EXERCISE INSTRUCTIONS: Quote each line of the records below word for word, leaving the pictures out.
>> start DATA ENTRIES
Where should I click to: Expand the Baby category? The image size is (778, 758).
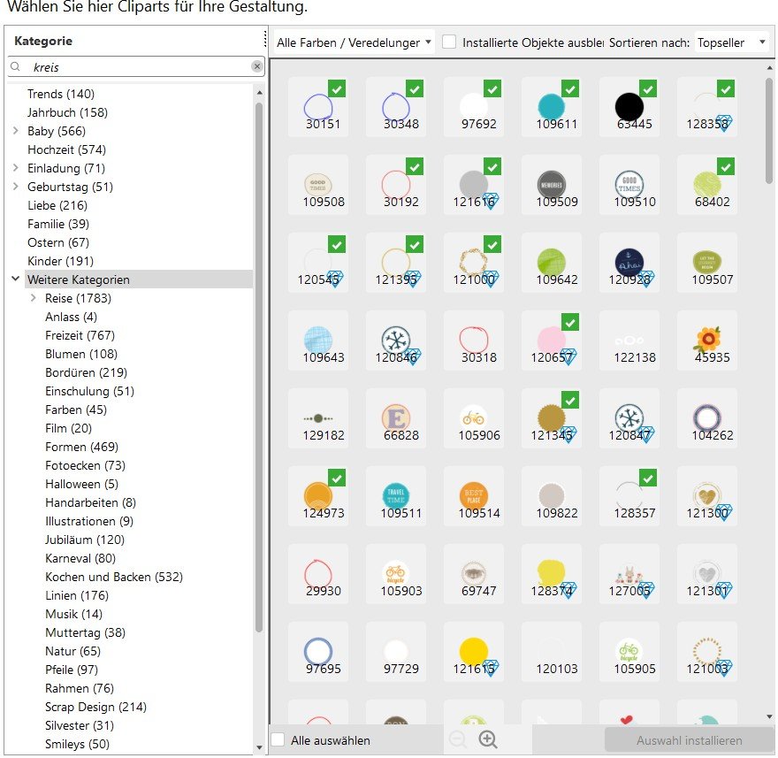coord(16,131)
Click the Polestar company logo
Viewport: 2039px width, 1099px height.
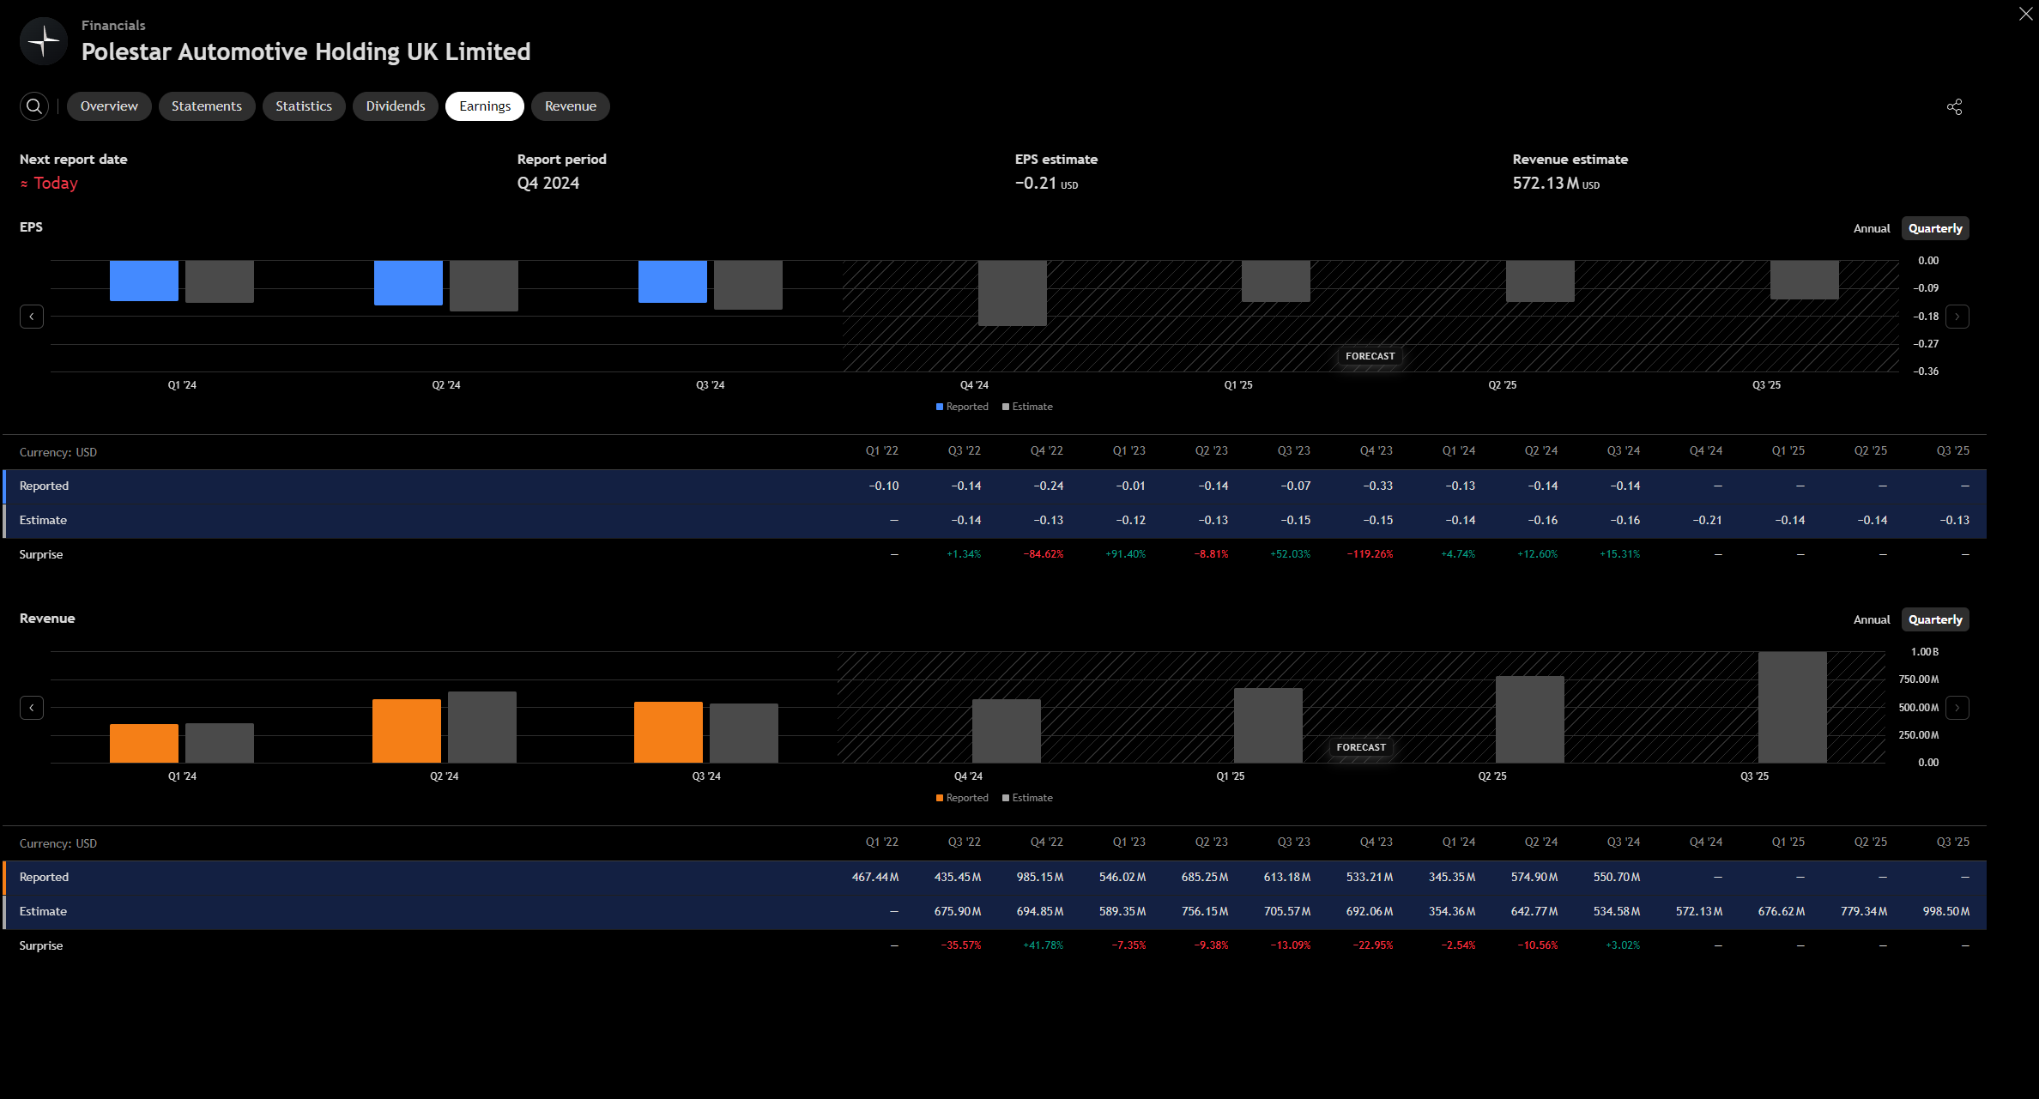click(44, 40)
>> end DATA ENTRIES
FINISHED ANSWER:
Where should I click to: Expand the Baby category? The image size is (778, 758).
coord(16,131)
Click the Polestar company logo
Viewport: 2039px width, 1099px height.
click(44, 40)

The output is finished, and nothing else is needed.